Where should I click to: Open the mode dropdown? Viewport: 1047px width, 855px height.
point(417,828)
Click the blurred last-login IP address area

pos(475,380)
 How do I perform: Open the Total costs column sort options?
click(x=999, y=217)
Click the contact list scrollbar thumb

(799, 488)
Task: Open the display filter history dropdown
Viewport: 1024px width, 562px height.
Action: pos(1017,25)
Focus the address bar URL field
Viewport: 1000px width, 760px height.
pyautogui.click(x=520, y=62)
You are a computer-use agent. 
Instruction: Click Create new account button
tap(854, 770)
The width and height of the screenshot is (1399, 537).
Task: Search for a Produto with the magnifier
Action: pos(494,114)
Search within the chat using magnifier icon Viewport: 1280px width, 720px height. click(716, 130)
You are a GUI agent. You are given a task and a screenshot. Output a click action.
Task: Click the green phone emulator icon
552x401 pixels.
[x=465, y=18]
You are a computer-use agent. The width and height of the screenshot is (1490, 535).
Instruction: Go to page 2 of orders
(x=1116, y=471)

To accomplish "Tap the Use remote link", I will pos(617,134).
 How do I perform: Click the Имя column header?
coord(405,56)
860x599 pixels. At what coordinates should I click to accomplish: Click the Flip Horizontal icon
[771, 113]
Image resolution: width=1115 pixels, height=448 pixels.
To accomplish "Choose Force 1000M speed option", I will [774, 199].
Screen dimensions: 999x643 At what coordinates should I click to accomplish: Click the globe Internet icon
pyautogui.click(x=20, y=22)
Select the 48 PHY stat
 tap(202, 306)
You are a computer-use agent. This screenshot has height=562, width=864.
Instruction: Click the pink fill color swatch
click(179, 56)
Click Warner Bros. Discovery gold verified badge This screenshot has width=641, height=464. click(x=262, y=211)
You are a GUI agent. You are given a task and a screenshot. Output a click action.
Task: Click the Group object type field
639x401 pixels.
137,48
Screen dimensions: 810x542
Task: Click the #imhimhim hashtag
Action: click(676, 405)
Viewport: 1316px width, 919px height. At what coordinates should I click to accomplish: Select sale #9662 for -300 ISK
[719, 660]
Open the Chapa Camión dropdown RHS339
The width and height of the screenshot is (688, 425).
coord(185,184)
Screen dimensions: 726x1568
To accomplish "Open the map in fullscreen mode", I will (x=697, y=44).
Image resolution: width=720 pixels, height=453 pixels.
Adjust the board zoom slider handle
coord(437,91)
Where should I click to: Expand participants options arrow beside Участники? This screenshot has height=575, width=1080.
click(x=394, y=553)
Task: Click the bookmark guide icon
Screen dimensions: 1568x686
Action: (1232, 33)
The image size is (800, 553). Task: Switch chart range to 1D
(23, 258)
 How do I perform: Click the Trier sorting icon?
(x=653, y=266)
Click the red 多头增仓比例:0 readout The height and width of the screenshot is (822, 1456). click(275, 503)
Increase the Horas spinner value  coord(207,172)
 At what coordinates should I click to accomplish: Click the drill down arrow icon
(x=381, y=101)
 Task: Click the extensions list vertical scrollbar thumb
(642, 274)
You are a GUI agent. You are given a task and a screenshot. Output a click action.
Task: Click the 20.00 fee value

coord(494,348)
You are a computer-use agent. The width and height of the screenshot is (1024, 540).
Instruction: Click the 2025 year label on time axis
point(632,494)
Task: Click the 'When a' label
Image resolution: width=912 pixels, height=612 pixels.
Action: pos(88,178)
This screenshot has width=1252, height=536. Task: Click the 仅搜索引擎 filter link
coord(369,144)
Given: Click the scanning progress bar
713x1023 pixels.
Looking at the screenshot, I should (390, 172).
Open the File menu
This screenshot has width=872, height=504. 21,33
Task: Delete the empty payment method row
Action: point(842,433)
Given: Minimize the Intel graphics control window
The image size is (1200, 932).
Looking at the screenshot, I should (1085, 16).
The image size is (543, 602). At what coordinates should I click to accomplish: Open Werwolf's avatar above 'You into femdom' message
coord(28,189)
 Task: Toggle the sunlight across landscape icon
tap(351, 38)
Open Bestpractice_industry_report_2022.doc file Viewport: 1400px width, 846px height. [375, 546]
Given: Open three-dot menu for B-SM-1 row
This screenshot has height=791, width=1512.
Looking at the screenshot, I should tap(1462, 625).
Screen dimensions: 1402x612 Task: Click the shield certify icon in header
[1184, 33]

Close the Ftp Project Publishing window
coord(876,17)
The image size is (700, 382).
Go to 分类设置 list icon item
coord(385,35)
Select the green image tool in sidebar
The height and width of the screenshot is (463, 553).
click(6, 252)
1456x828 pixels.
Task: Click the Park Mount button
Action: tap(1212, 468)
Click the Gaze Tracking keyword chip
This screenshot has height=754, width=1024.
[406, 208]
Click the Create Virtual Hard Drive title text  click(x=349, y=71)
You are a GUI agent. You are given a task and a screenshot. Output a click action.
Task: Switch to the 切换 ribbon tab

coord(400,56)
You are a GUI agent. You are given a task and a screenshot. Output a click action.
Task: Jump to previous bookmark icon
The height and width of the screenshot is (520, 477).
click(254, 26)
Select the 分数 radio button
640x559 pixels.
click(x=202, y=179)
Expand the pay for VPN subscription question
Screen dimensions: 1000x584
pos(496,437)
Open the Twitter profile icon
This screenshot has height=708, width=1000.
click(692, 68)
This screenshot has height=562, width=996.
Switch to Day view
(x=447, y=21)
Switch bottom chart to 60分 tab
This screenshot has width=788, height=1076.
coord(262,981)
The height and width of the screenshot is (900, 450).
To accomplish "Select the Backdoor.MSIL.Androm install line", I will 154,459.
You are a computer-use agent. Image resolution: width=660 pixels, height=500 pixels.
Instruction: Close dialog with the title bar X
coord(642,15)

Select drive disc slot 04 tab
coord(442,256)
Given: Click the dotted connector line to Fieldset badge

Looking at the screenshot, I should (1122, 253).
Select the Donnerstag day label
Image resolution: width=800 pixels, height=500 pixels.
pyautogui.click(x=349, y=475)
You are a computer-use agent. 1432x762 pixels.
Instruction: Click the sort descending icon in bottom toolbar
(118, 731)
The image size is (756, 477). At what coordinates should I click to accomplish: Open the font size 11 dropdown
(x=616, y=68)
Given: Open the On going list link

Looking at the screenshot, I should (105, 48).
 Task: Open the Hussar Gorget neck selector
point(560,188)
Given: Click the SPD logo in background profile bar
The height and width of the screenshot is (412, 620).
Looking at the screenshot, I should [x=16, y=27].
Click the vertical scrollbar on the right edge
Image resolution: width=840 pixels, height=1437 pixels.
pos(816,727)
· · · · ·
## Work instructions
In the listing above, find the line with "This screenshot has height=562, width=996." and the line with "You are a computer-use agent. Image", then print exactly those lines and every line between them.

## Solution to this task
This screenshot has height=562, width=996.
Switch to Day view
(x=447, y=21)
Switch bottom chart to 60分 tab
This screenshot has width=788, height=1076.
coord(262,981)
The height and width of the screenshot is (900, 450).
To accomplish "Select the Backdoor.MSIL.Androm install line", I will 154,459.
You are a computer-use agent. Image resolution: width=660 pixels, height=500 pixels.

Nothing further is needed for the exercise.